**WHAT THE TASK REQUIRES:**
Begin your copy at the line with "Open the Звання dropdown" in the records below and end it at the line with "Given: Open the hourglass time speed control", restating each line word for word; omit the pictures.
────────────────
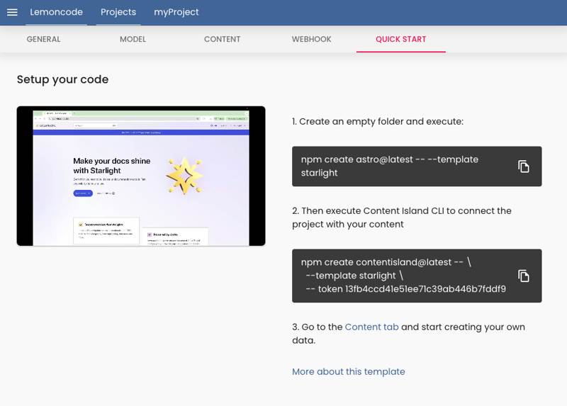567x406 pixels.
Task: Select myProject in the header breadcrumb
Action: [176, 12]
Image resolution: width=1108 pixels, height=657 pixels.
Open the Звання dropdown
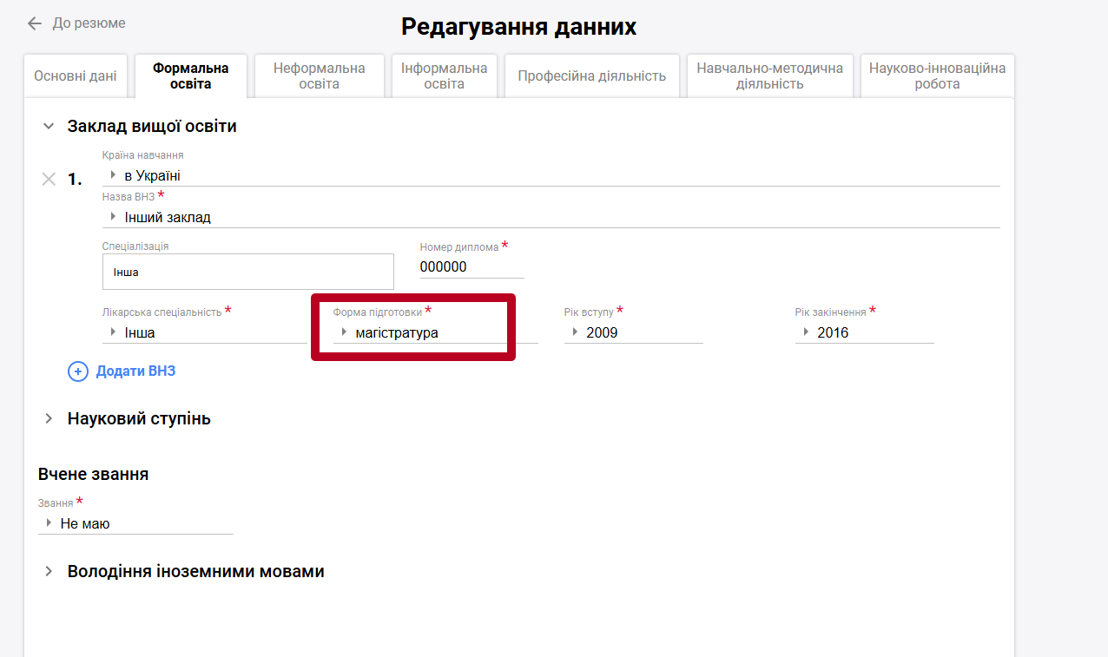click(135, 523)
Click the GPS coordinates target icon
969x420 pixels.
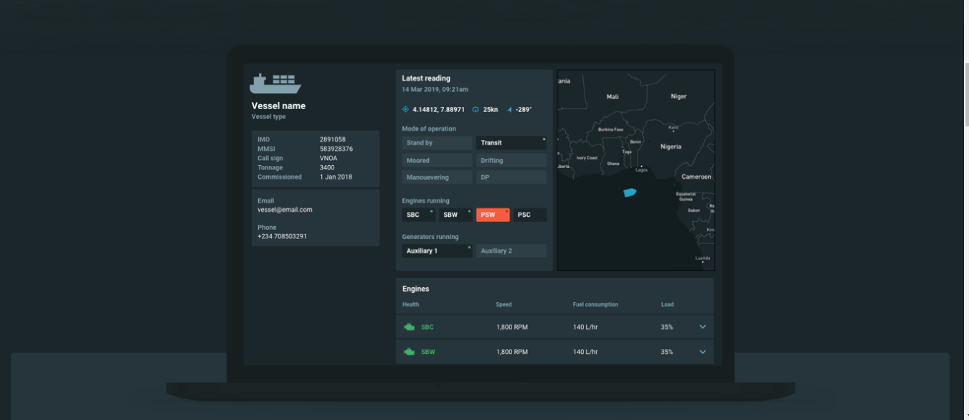point(405,110)
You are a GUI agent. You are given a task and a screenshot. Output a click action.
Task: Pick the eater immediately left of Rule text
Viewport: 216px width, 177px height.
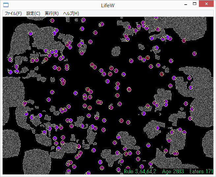119,170

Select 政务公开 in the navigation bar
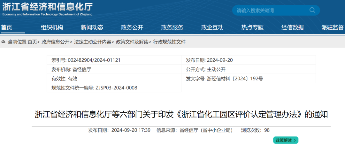click(x=132, y=27)
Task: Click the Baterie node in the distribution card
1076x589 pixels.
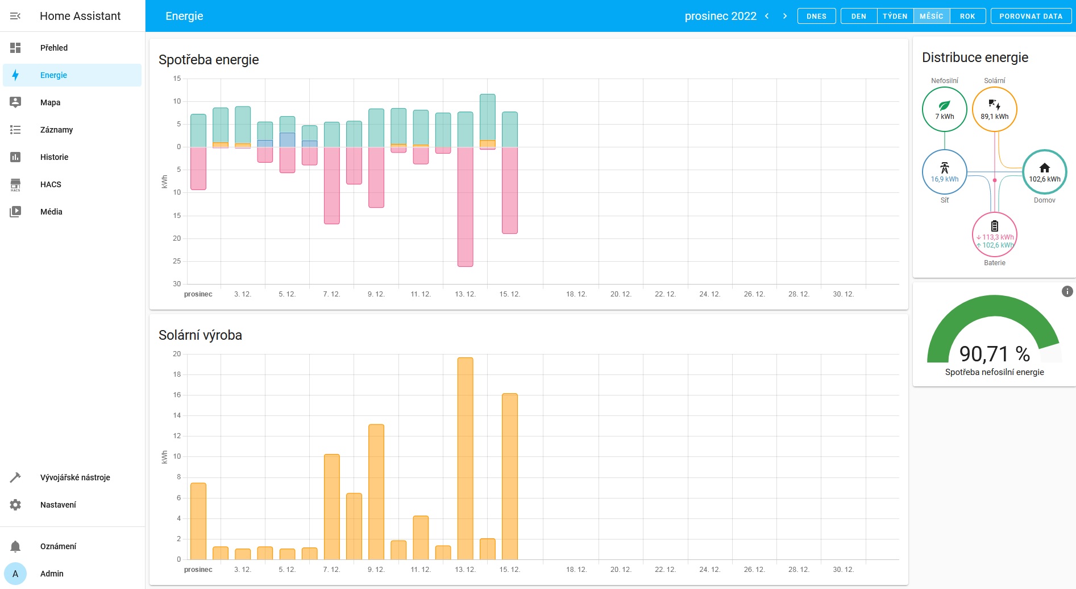Action: 994,234
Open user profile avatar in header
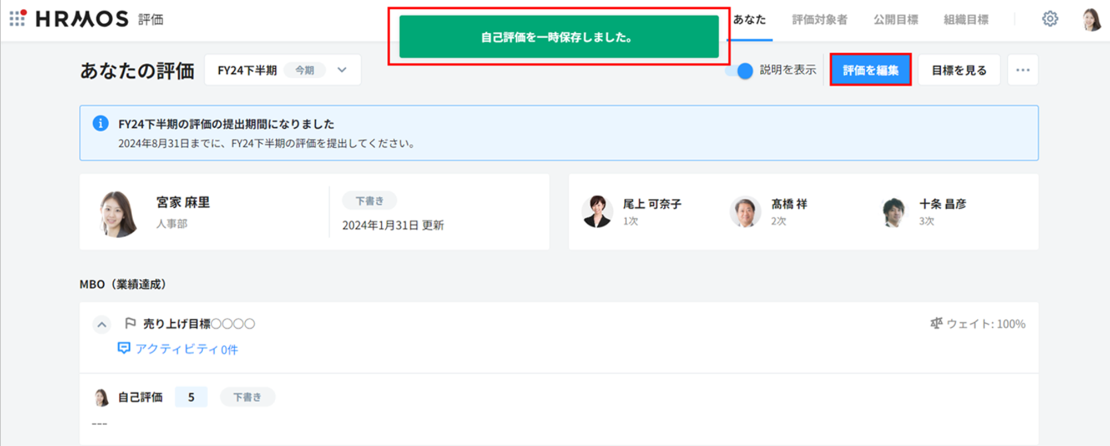Image resolution: width=1110 pixels, height=446 pixels. pyautogui.click(x=1091, y=19)
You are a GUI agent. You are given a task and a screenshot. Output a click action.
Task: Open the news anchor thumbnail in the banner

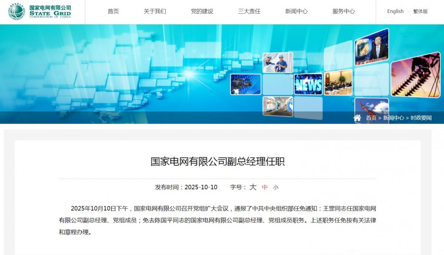coord(372,48)
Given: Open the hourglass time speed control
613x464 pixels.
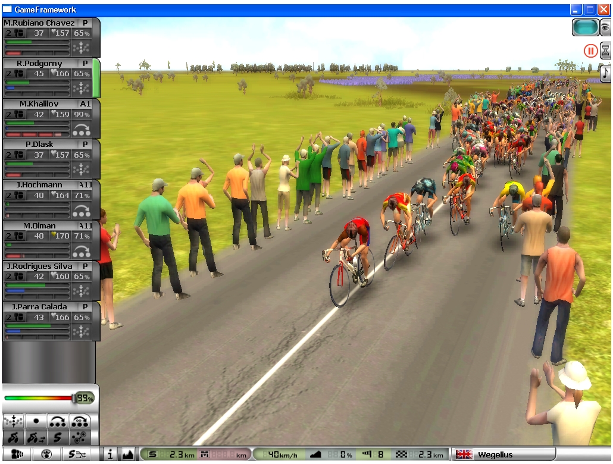Looking at the screenshot, I should point(605,50).
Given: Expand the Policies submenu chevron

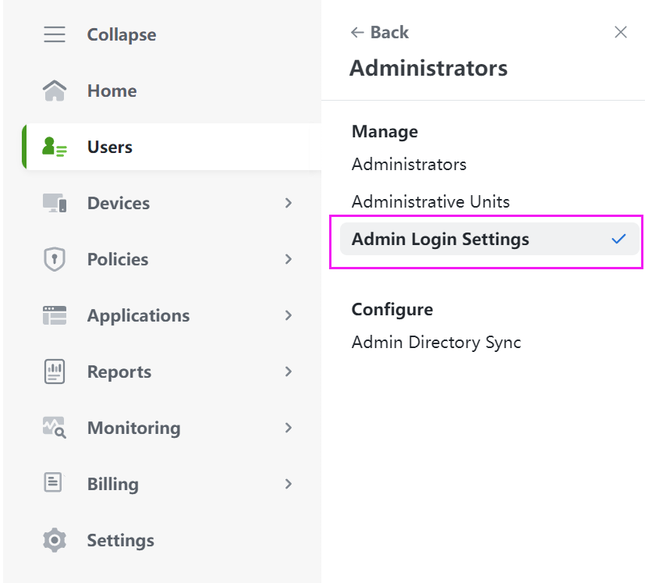Looking at the screenshot, I should 289,260.
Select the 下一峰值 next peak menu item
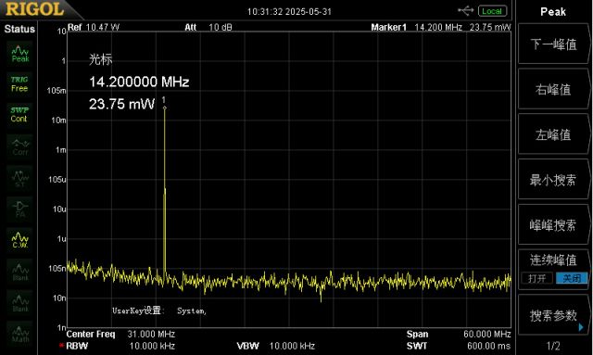Image resolution: width=593 pixels, height=355 pixels. [x=553, y=44]
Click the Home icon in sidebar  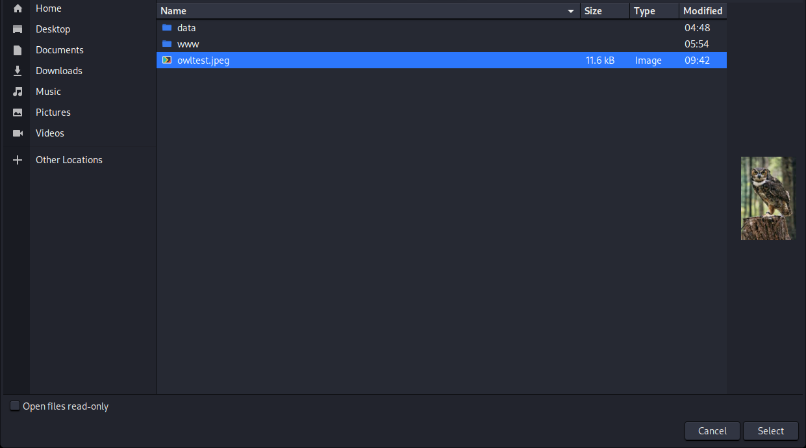click(16, 8)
────────────────
**SOLUTION TO THE EXERCISE:**
Open the Звання dropdown
click(135, 523)
Click the GPS coordinates target icon
969x420 pixels.
point(405,110)
You are a GUI agent. You are given a task and a screenshot. Output a click action.
Task: Pick the eater immediately left of Rule text
Viewport: 216px width, 177px height.
119,170

Select 政务公开 in the navigation bar
click(x=132, y=27)
Task: Click the Baterie node in the distribution card
1076x589 pixels.
Action: 994,234
Open user profile avatar in header
Image resolution: width=1110 pixels, height=446 pixels. pyautogui.click(x=1091, y=19)
You are a GUI agent. You are given a task and a screenshot. Output a click action.
Task: Open the news anchor thumbnail in the banner

coord(372,48)
Given: Open the hourglass time speed control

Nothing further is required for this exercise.